Pollo, tutta la sicurezza e la qualità della filiera italiana

di FornellidItalia

Pollo, tutta la sicurezza e la qualità della filiera italiana
Fake News | Tutti pazzi per il pollo

Pollo, tutta la sicurezza e la qualità della filiera italiana

Tracciabilità e trasparenza della filiera avicola a favore del consumatore

Più della metà degli italiani mettono pollo e tacchino in cima alle preferenze della fonte di proteine più consumate sulla loro tavola. Si tratta di carni bianche che, grazie a una filiera d’eccellenza totalmente italiana in tutte le sue fasi di produzione (allevamento, trasformazione e logistica), sono in grado di arrivare in 24 ore in tavola sempre fresche. Ma questo non vuol dire che il consumatore sia sollevato da ogni dovere e debba essere passivo nell’acquisto. È anzi importante che faccia la sua parte in questa filiera, come imparare a leggere bene le etichette per compiere scelte opportune a mantenere le caratteristiche del pollo anche dopo l’acquisto, conservandolo e cuocendolo nel modo giusto.

Dati alla mano contro le fake news sul settore avicolo

Sono dure a morire le notizie false e allarmanti che riguardano la filiera avicola e che continuano a fare presa sul consumatore poco informato mettendo in discussione un modello produttivo efficiente e virtuoso, 100% italiano, all’avanguardia e da sempre attento alla salute e alla soddisfazione dei tanti consumatori che apprezzano il pollo e le carni avicole. Sapevate che i polli da carne vengono allevati esclusivamente a terra? A differenza di quanto si legge spesso in articoli inesatti, in Italia i polli non sono mai allevati in gabbia, le batterie non esistono da oltre 60 anni, ma vivono, di prassi, all’interno di capannoni, nel rispetto delle norme europee e italiane, che stabiliscono parametri microclimatici e di illuminazione, oltre a densità di allevamento tali da permettere i comportamenti naturali dell’animale. L’utilizzo degli ormoni è vietato dalla legge, oltre a essere inutili su polli e tacchini che non sono mammiferi: non vengono mai impiegati negli allevamenti italiani di polli e tacchini e non c’è dunque alcun rischio di trovare residui di queste sostanze nel pollo che portiamo a tavola. Mentre gli antibiotici sono utilizzati solo a scopi curativi, mai preventivi, e solo dopo diagnosi e prescrizione di un veterinario. In caso di trattamento, l’animale è avviato al macello solo dopo un periodo di sospensione, cioè un adeguato tempo stabilito per legge tra l’ultima somministrazione e la commercializzazione delle carni.

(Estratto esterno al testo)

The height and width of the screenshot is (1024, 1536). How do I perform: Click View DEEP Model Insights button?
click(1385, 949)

Etichetta: istruzioni per l’uso

Saper leggere l’etichetta è fondamentale per conoscere l’origine, ma anche il tipo di allevamento e trasformazione. È importante, in fase di acquisto e di scelta, fare attenzione alla pelle e alla carne del pollo, che deve apparire sempre rosa, lucida e umida; il pollo non si lava mai per evitare che eventuali batteri, naturalmente presenti su tutti i cibi crudi,  si diffondano in cucina, ma le mani vanno lavate sia prima che dopo; occorre cuocere il pollo ad una temperatura di 75° per gustarlo appieno e in sicurezza: la cottura elimina qualsiasi eventuale presenza di batteri.

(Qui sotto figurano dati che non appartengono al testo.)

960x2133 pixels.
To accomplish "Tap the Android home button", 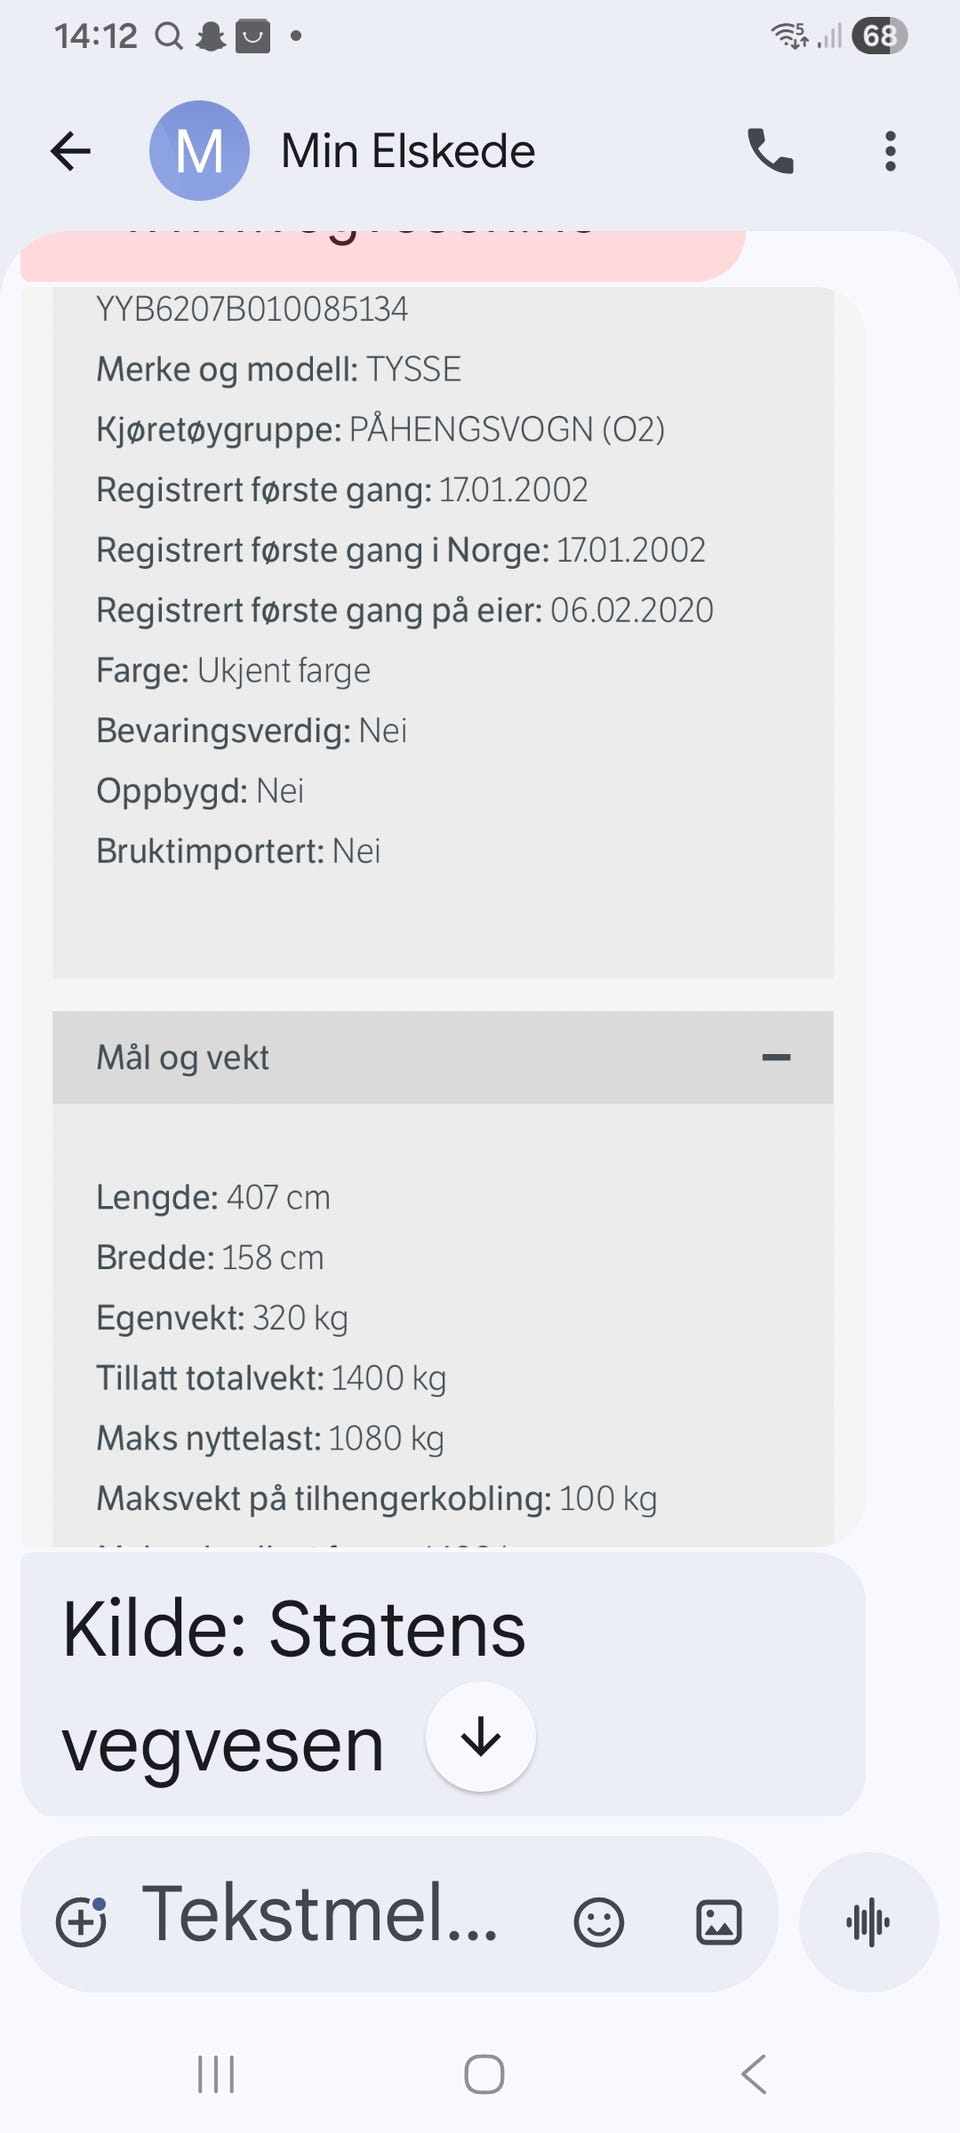I will tap(484, 2075).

Con il Decreto Ministeriale del 29 luglio 2004, l’Italia ha regolato la possibilità di dare informazioni sull’origine delle carni, sul sistema di allevamento, sulla tipologia di alimentazione e rispetto del benessere animale. La Commissione Europea, ha stabilito l’obbligo di origine delle carni avicole solo nel 2015. Il Disciplinare dà ancora la possibilità di rendere disponibili al consumatore una serie di informazioni aggiuntive. Queste vengono controllate dal CSQA, che pianifica una serie di audit definiti in un Piano dei controlli anch’esso approvato dal Ministero. Inoltre il Ministero della Salute da più di un anno ha messo a disposizione degli avicoltori il sistema di ricetta medico-veterinaria elettronica grazie alla quale il tracciamento della somministrazione di eventuali farmaci è registrato assieme al dettaglio sugli animali ai quali è destinato e sull’azienda dove questi sono allevati. In questo modo sarà sempre disponibile un quadro della situazione sanitaria degli allevamenti, con la possibilità di sapere in tempo reale quali sono le patologie più diffuse, con ricadute positive sulla salute pubblica.